October 22, 2015

Could We Have a Natural Control for Horrible Cheatgrass?

A cheatgrass monoculture (Bureau of Land Management).
If it were possible, I would nominate these scientists for a prize.
Now, some 65 years after famed naturalist Aldo Leopold summed up the general consensus in the battle against cheatgrass as hopeless, there might be hope.

"We're in a better position to fight back than we have ever been," said Susan Meyer, a U.S. Forest Service research ecologist working with fungus at the Shrub Sciences Laboratory in Provo, Utah.
 Why is cheatgrass a Bad Thing?

• It comes up early in the spring.

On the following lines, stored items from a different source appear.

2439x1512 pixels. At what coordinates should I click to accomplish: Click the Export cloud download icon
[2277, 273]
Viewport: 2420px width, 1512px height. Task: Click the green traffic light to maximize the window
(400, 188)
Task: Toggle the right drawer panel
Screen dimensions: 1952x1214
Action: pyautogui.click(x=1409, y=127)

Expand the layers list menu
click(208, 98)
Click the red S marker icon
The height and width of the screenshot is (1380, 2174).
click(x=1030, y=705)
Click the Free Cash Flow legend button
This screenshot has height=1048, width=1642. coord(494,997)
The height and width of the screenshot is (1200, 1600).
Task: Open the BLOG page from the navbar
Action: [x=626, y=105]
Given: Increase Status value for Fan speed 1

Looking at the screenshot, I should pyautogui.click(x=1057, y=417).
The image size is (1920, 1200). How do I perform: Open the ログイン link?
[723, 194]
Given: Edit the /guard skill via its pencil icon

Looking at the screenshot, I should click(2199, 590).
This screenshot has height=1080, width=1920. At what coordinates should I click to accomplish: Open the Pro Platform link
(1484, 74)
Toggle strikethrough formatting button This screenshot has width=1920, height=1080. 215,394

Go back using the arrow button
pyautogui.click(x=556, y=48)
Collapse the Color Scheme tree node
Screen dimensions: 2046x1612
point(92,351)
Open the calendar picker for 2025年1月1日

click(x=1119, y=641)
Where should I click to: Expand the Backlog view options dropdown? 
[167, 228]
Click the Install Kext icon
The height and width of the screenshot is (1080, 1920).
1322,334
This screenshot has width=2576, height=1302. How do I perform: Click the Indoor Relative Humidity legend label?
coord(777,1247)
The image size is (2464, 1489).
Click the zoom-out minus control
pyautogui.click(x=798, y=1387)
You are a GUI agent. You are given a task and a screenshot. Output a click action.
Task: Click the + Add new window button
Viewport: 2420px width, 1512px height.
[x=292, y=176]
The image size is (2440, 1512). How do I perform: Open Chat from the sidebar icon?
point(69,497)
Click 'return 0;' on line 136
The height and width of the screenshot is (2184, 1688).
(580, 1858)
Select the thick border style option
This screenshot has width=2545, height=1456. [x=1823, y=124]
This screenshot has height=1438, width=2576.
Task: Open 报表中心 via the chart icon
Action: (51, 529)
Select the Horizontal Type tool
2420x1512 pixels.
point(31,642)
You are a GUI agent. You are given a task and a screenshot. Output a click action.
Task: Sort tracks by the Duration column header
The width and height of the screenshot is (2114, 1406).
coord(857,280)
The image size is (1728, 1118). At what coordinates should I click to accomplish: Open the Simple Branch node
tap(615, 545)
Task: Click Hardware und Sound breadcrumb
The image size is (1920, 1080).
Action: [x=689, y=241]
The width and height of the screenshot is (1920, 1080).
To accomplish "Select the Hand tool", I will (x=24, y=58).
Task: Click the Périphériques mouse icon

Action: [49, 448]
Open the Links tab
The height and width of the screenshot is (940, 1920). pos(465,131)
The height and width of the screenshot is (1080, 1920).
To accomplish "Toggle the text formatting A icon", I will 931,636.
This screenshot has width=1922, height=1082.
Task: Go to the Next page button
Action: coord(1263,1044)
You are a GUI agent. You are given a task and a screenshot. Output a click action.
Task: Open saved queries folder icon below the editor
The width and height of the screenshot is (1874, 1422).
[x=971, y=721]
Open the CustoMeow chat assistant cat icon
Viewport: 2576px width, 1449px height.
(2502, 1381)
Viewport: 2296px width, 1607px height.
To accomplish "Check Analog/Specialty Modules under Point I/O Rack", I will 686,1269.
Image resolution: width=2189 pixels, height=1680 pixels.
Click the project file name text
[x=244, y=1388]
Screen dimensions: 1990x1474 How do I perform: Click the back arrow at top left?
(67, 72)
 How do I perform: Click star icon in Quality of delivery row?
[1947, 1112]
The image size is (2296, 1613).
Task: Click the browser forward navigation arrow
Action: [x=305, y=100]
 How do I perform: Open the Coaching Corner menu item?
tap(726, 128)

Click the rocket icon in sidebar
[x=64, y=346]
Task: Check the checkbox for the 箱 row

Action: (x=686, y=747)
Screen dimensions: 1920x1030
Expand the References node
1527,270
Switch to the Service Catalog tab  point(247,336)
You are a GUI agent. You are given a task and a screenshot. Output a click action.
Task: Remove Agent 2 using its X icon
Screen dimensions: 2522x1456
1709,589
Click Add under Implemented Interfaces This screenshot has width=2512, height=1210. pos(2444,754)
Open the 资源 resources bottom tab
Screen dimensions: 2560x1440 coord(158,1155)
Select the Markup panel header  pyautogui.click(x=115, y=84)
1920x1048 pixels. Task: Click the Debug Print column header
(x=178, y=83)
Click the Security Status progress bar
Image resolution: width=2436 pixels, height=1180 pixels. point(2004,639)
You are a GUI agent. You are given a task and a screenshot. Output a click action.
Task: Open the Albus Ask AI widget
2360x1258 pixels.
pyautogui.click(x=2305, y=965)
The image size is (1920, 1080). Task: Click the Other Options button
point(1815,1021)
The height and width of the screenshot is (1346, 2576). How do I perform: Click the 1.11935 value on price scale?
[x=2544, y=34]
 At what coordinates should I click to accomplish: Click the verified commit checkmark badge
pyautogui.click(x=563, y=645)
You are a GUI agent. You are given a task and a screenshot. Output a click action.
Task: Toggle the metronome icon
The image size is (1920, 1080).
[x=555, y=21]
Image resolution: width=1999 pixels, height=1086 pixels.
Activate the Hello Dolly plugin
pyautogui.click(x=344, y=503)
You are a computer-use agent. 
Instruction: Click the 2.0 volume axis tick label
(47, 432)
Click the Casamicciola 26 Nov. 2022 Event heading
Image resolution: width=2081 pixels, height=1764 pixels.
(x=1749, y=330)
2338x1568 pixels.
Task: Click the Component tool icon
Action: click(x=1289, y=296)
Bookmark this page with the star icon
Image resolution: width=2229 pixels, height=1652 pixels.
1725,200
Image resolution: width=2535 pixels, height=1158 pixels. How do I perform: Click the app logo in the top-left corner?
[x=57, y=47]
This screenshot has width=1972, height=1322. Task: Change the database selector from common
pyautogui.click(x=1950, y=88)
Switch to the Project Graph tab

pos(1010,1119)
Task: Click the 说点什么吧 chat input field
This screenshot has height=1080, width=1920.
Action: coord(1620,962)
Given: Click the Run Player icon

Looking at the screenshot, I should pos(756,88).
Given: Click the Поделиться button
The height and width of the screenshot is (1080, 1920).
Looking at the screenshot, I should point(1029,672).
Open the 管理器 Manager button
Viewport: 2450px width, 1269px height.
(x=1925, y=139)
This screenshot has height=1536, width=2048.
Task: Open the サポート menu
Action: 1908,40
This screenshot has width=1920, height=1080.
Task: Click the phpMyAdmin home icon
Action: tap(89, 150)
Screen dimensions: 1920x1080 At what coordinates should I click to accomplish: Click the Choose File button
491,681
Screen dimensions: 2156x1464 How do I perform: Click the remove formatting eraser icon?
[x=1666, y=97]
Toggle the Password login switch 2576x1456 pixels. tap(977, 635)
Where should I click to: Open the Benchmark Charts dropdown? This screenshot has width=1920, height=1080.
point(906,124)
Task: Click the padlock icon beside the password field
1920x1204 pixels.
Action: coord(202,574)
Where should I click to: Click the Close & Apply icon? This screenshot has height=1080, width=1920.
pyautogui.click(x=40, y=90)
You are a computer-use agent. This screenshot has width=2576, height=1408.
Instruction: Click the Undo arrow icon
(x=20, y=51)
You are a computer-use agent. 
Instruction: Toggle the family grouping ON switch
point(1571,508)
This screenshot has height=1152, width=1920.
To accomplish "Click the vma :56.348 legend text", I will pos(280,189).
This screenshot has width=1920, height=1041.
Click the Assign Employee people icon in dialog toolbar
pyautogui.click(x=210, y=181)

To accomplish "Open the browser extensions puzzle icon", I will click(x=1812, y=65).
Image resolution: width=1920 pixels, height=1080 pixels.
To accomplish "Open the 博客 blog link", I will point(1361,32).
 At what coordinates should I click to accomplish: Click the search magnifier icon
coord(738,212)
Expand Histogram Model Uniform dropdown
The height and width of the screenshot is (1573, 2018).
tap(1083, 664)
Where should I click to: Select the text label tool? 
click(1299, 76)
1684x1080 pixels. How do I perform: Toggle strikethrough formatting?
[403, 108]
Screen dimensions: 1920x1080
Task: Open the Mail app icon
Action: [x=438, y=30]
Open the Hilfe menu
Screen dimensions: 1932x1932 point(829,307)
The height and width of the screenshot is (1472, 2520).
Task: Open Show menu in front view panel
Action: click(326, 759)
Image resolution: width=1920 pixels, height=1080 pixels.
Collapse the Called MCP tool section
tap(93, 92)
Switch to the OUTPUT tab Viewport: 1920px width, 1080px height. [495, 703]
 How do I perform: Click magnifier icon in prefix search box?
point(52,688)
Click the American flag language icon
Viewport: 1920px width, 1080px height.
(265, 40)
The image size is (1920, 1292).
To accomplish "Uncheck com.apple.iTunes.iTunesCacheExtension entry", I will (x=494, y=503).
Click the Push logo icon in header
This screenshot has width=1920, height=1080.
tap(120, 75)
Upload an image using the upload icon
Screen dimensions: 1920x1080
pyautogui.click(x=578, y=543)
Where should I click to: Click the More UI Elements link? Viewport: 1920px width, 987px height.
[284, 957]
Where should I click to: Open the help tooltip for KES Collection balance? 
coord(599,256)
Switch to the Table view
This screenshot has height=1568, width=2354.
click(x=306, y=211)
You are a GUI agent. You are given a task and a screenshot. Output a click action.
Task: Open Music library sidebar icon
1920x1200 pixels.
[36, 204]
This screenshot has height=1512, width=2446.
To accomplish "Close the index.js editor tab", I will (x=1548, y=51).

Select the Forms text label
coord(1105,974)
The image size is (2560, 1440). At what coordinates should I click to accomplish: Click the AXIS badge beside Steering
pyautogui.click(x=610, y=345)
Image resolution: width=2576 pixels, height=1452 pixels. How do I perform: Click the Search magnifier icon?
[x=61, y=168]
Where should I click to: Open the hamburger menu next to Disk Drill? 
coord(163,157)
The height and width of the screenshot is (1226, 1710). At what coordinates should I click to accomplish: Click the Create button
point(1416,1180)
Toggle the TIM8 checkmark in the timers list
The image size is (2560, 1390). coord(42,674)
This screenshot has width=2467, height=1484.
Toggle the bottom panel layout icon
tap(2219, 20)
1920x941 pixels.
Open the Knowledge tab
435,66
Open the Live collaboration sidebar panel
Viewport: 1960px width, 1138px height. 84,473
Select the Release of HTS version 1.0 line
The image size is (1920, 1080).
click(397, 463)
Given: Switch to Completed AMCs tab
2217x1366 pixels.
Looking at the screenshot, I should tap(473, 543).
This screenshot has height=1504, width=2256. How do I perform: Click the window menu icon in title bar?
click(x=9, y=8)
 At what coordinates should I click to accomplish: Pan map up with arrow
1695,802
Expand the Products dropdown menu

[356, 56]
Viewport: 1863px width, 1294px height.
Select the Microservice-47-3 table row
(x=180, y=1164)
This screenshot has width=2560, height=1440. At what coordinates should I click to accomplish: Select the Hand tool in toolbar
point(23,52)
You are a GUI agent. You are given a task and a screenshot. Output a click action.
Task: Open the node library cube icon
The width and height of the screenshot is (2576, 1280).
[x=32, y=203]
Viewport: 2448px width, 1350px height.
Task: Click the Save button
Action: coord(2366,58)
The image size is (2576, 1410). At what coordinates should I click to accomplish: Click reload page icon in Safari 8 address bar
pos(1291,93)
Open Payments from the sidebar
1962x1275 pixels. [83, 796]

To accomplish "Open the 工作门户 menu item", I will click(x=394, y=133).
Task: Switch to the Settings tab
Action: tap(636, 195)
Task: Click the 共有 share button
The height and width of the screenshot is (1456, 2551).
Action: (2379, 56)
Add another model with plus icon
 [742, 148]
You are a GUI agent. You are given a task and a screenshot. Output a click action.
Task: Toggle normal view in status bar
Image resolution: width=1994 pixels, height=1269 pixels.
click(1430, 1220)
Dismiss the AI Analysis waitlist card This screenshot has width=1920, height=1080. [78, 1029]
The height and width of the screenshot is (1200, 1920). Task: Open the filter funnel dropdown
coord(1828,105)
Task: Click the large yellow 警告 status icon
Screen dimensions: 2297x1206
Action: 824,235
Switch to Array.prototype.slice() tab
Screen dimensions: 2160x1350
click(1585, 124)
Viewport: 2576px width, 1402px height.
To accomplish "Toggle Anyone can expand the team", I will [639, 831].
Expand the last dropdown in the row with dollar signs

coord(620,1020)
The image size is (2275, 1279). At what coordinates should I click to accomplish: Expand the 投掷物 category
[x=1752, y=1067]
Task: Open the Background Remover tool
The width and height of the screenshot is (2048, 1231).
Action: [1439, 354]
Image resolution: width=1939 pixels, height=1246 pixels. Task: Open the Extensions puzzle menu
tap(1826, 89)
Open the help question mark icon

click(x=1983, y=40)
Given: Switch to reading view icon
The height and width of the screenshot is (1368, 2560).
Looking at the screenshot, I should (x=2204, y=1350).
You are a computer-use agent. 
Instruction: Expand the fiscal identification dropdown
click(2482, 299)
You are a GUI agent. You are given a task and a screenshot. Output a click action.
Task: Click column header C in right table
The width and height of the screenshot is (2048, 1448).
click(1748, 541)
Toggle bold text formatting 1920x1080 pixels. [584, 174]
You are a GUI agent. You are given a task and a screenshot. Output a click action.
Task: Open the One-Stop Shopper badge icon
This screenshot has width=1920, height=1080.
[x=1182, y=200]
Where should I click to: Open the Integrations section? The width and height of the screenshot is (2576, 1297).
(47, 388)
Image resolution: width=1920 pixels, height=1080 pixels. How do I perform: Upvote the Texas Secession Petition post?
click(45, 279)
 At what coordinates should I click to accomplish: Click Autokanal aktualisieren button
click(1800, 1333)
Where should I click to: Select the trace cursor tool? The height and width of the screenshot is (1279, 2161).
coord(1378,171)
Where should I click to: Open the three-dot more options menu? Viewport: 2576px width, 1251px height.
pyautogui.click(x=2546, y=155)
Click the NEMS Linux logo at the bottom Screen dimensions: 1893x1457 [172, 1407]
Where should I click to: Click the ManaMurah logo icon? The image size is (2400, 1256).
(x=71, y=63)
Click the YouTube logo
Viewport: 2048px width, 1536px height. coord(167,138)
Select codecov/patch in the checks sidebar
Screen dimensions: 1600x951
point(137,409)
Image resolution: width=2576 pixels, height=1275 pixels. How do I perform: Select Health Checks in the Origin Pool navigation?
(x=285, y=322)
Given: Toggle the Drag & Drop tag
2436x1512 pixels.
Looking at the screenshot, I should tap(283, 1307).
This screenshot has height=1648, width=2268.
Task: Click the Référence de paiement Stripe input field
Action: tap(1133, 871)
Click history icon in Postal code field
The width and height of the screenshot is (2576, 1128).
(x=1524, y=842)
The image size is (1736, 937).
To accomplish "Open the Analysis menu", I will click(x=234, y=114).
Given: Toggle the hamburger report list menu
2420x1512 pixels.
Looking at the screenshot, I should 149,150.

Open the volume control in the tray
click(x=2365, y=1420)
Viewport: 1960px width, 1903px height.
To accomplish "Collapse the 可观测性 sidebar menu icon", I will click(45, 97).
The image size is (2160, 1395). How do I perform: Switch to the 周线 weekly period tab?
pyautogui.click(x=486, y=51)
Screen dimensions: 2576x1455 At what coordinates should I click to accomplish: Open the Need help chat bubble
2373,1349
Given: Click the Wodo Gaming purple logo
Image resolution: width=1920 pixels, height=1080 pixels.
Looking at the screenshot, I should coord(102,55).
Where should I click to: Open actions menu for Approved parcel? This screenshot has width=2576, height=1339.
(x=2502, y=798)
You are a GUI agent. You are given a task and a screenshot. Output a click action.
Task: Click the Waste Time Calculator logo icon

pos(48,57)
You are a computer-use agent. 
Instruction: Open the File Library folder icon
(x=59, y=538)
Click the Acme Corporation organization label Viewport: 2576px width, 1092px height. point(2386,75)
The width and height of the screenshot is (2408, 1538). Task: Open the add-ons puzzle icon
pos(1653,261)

At that point it is soft and green. It looks good to eat, hence the "cheat" part.

• But very soon it sets its seeds in horrible, prickly awns that hurt grazing animals' mouths, puncture people's shoes and socks, catch in other animals' coats, and spread wherever they are  carried. 
In addition to being a wildfire threat and an ecological problem, cheatgrass can harm animals. Its stiff, spiny seedheads, called awns, can work their way into the ears, eyes or mouths of everything from cats to cattle.
• Because it dries out early in the summer, it carries fire easily.
The keys to cheatgrass spread are its short life cycle and prolific seed production. Because cheatgrass stands dry out by mid-June, fires are more likely to occur earlier in the season. These mid-summer fires are tough on native forbs and grasses.
Cheatgrass seeds drop prior to fires and will germinate with fall precipitation. This gives rise to dense, continuous stands that make additional fire ignition and spread more likely. Fire return intervals have gone from between 60–110 years in sagebrush-dominated systems to less than 5 years under cheatgrass dominance. With every reoccurring fire, cheatgrass becomes more dominant and expands its range further. 
• It has damged the West by reducing feed for both wildlife (elk, deer, pronghorn antelope) and domestic animals:  
“Cheatgrass has probably created the greatest ecological change in the western United States of anything we’ve ever done,” said Steve Monsen, a retired Forest Service botanist in Utah who conducts research for the agency.
It can be grazed when young and green, but unlike native perennial grasses, it does not "cure" on the stem for winter consumption.

On my own little patch of Colorado, I watched cheatgrass move from roadsides, seemingly leap over healthier pastures, and appear in groves of pines trees.

So what Is the new development?

There are pesticides that work against cheatgrass, but the invasion is too big to spray it all. Susan Mayer and others are looking at bacteria instead:
Meyer and Ann Kennedy, a scientist in Washington state working with bacteria, are drawing attention from top land managers and policy makers — and research money — after showing that the seemingly invincible cheatgrass might have an Achilles' heel. 
"We've found several organisms that are really good at colonizing the root of the seed, and reducing the elongation of that root," said Kennedy, who works at Washington State University. "Then that cheatgrass is less competitive the next spring."
This will all cost a whole lot of money. But isn't the West worth it?